Task details | Would you write out the entries below word for word, omitting the pictures?

Task inputs |
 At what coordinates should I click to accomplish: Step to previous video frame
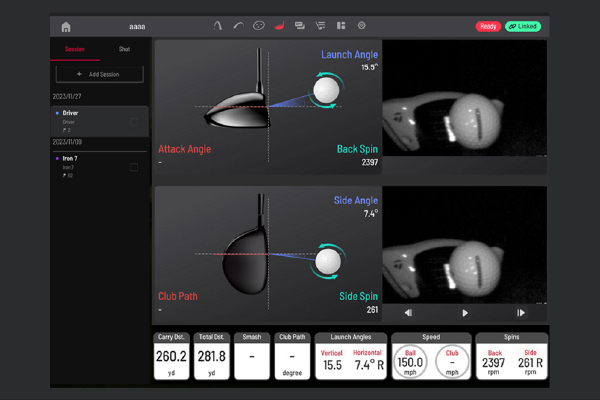[x=408, y=313]
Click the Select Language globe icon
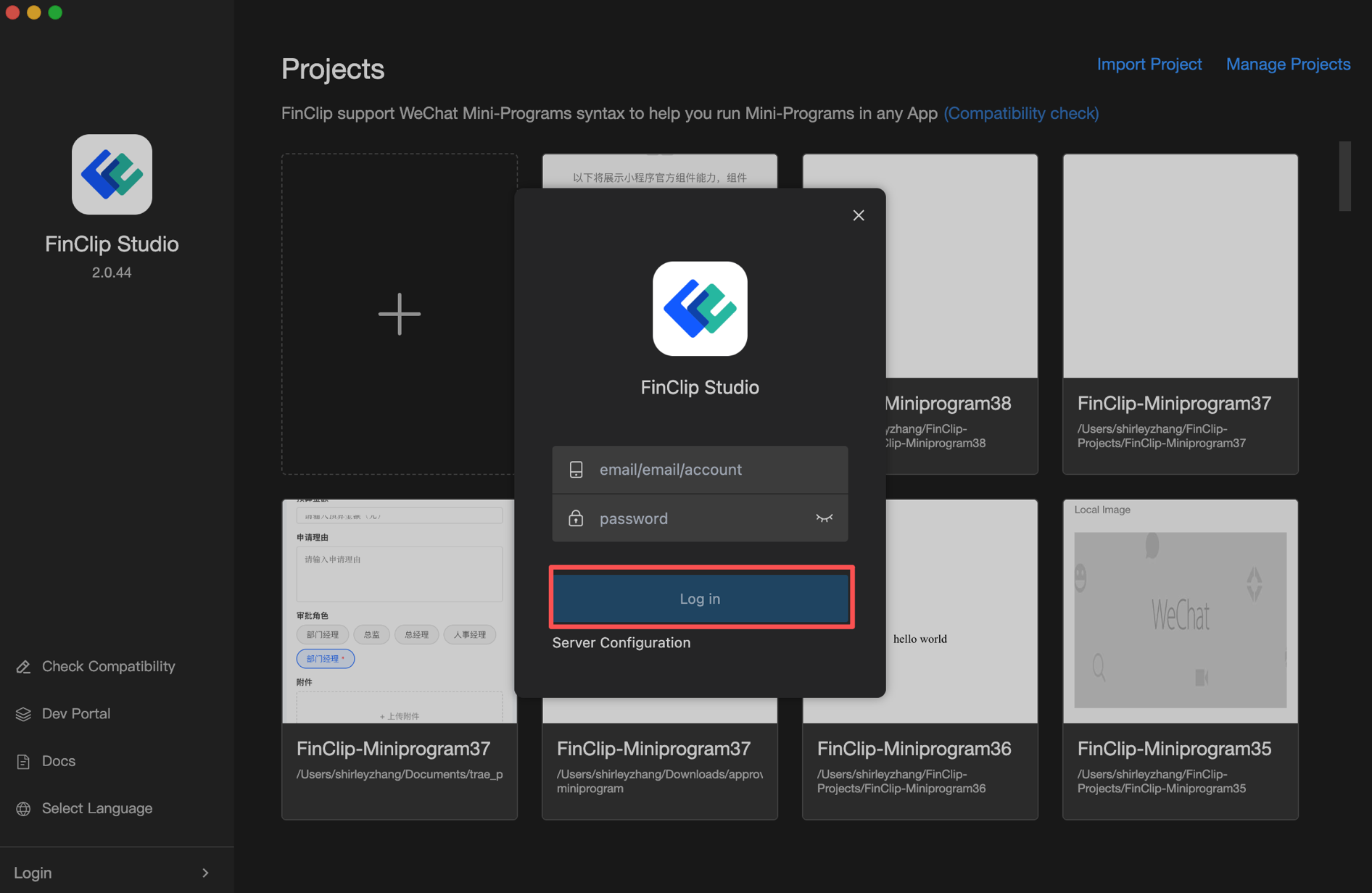 pos(23,809)
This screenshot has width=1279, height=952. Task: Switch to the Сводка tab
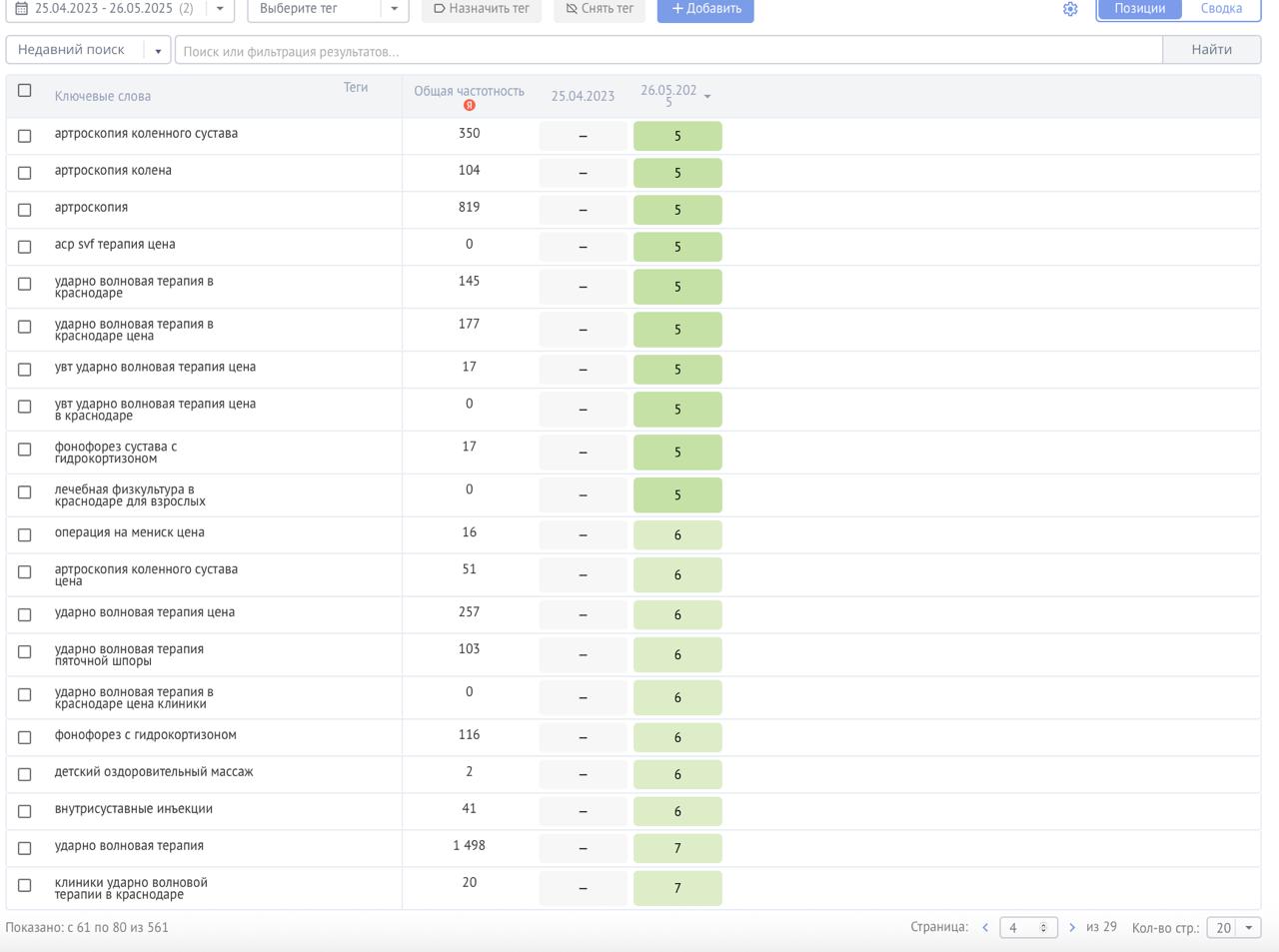(1221, 9)
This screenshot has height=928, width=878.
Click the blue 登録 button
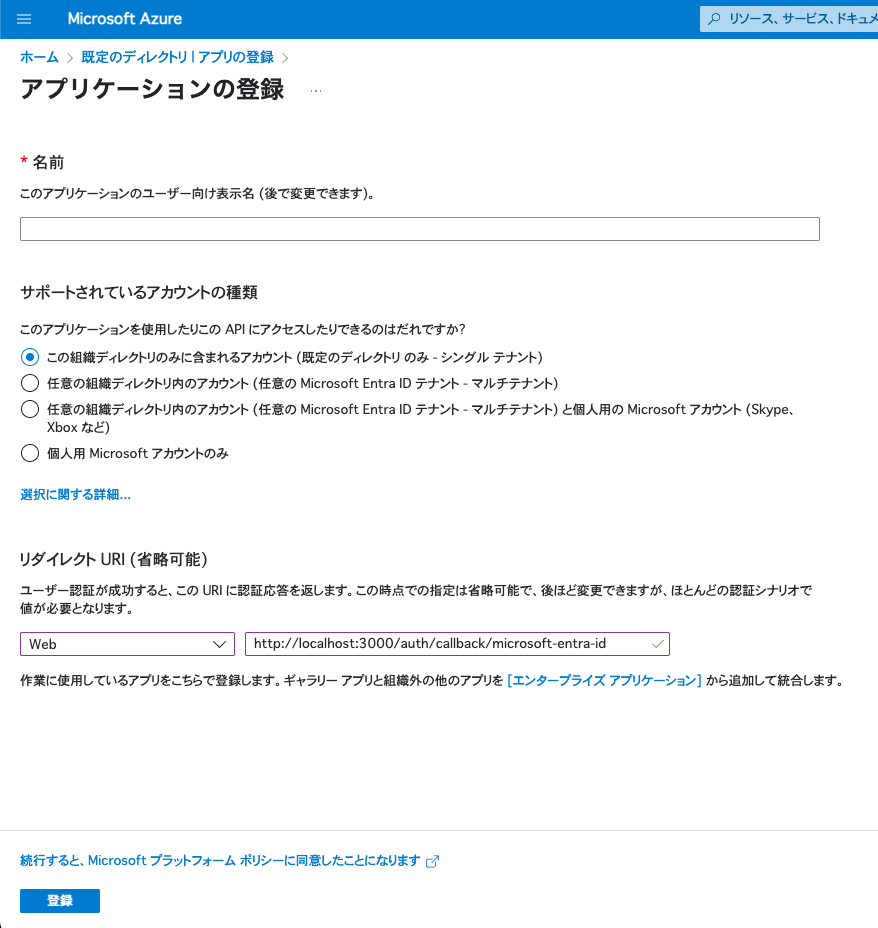pyautogui.click(x=60, y=901)
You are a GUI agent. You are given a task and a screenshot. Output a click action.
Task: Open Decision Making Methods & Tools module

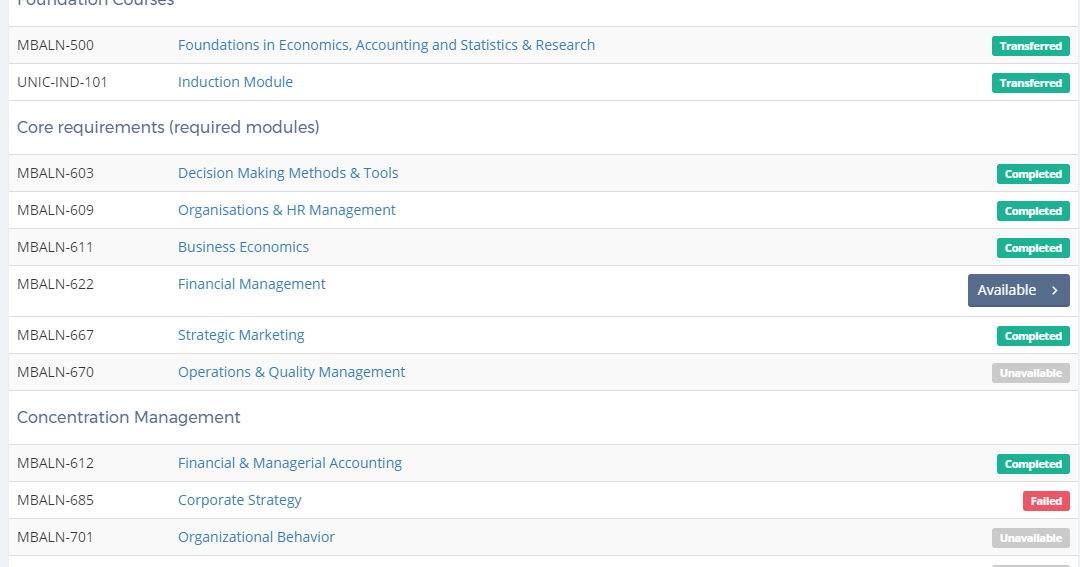[288, 173]
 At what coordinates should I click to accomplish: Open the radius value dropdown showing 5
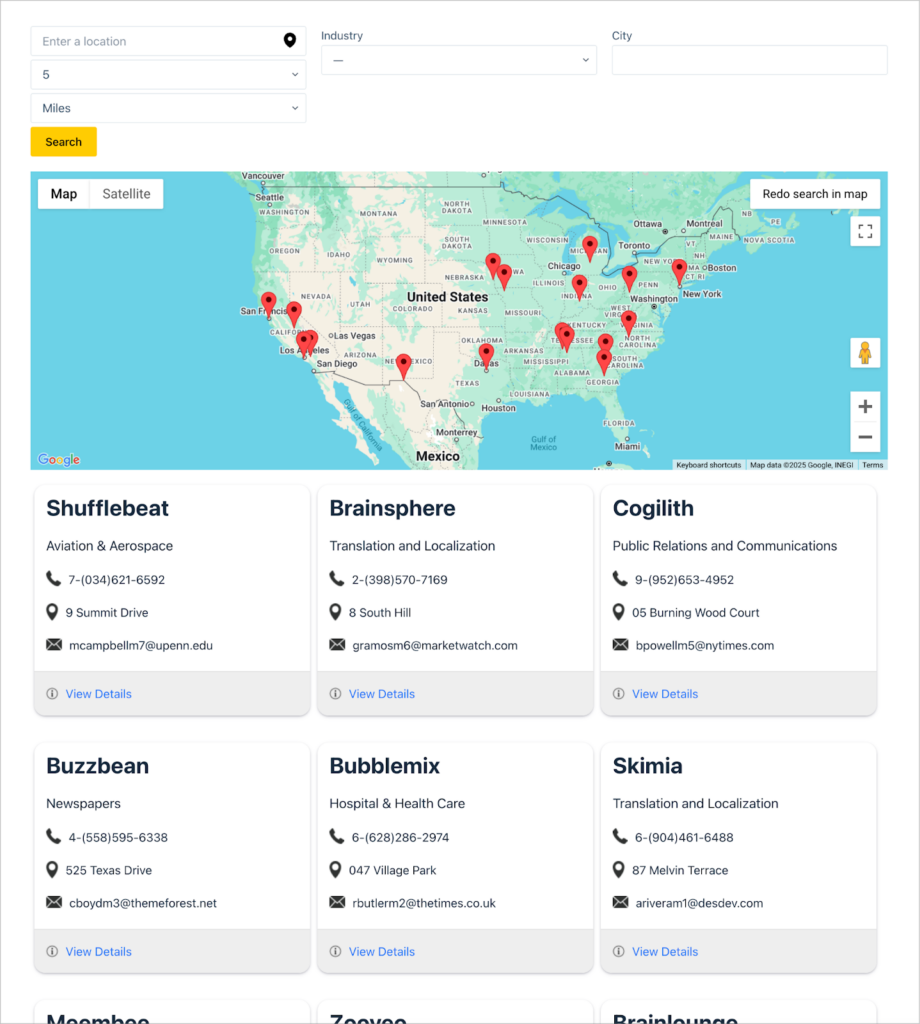pyautogui.click(x=167, y=74)
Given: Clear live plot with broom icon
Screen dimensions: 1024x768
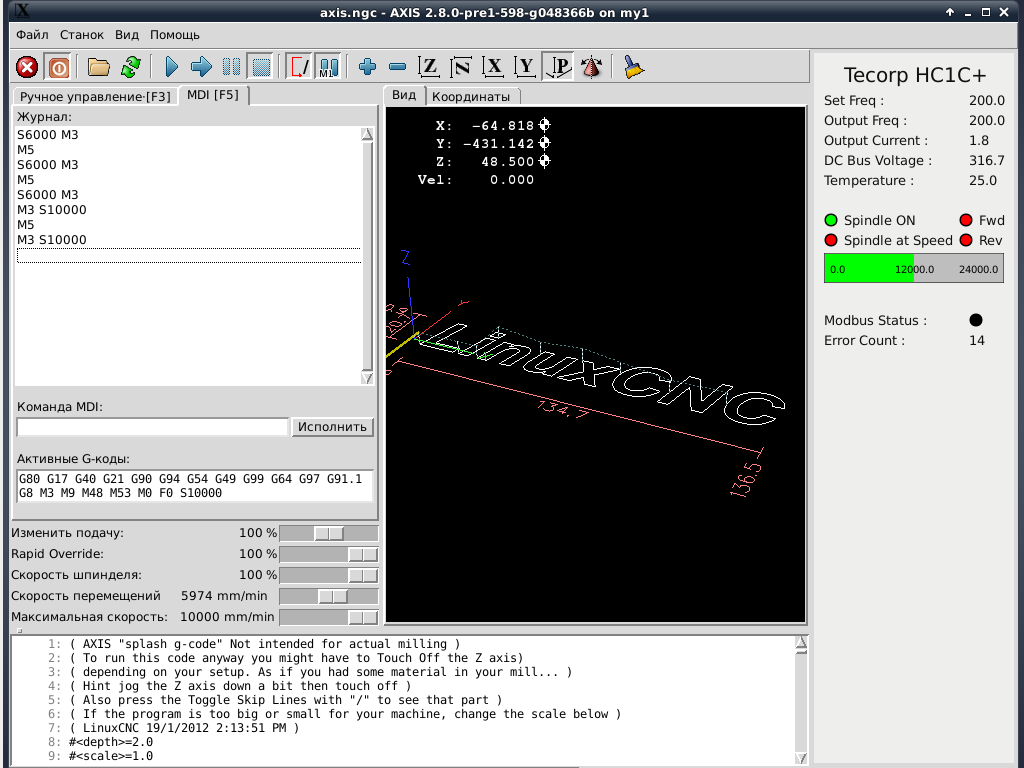Looking at the screenshot, I should coord(633,67).
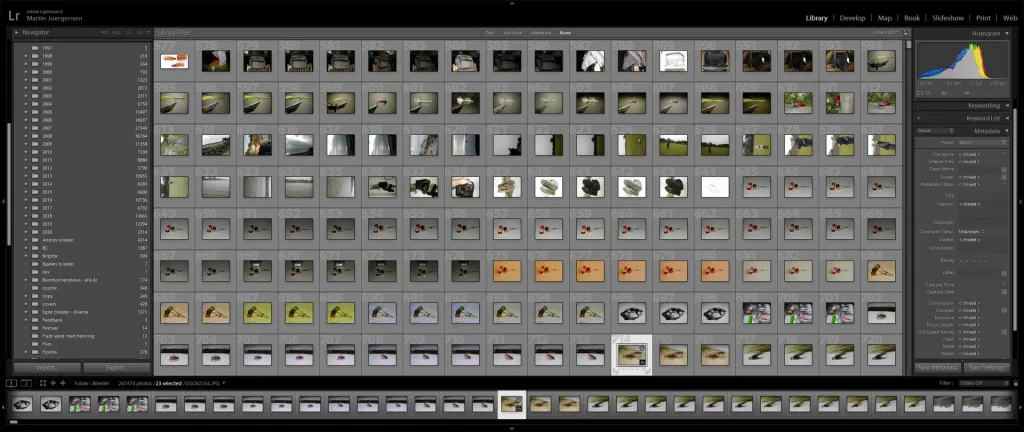Select the highlighted thumbnail in the grid
Viewport: 1024px width, 432px height.
tap(631, 354)
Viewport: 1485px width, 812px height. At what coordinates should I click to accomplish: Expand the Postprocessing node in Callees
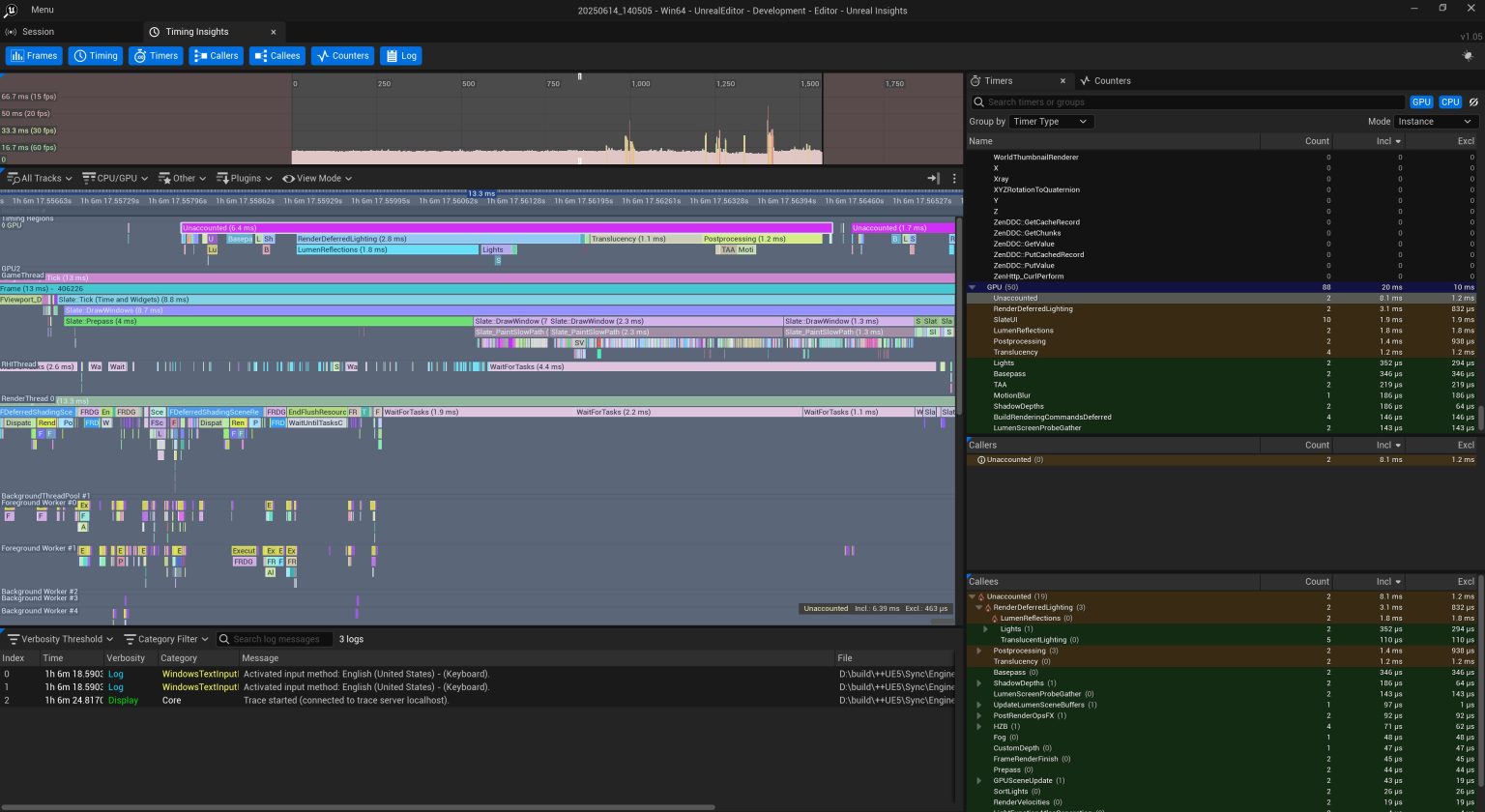[979, 651]
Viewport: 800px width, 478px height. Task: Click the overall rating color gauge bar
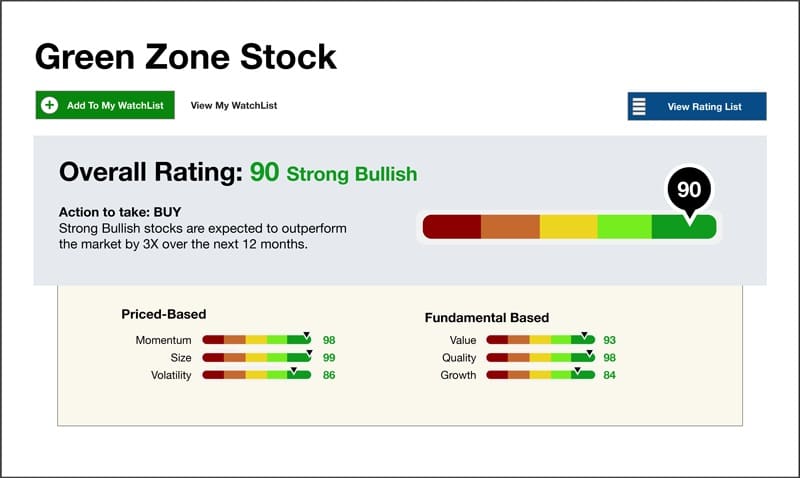pyautogui.click(x=569, y=227)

Exercise answer |
 At what coordinates should I click to accomplish: Step to previous video frame
[x=408, y=313]
Click the Select Language globe icon
 pos(23,809)
This screenshot has width=1279, height=952. Task: Switch to the Сводка tab
(1221, 9)
This screenshot has height=928, width=878.
Click the blue 登録 button
pyautogui.click(x=60, y=901)
You are a GUI agent. You are given a task and a screenshot. Output a click action.
Task: Open Decision Making Methods & Tools module

[288, 173]
 At what coordinates should I click to accomplish: Open the radius value dropdown showing 5
pyautogui.click(x=167, y=74)
Given: Clear live plot with broom icon
Screen dimensions: 1024x768
Looking at the screenshot, I should coord(633,67).
Select the highlighted thumbnail in the grid
Viewport: 1024px width, 432px height.
tap(631, 354)
Viewport: 1485px width, 812px height. At what coordinates should I click to accomplish: Expand the Postprocessing node in Callees
[979, 651]
Viewport: 800px width, 478px height. Task: Click the overall rating color gauge bar
pyautogui.click(x=569, y=227)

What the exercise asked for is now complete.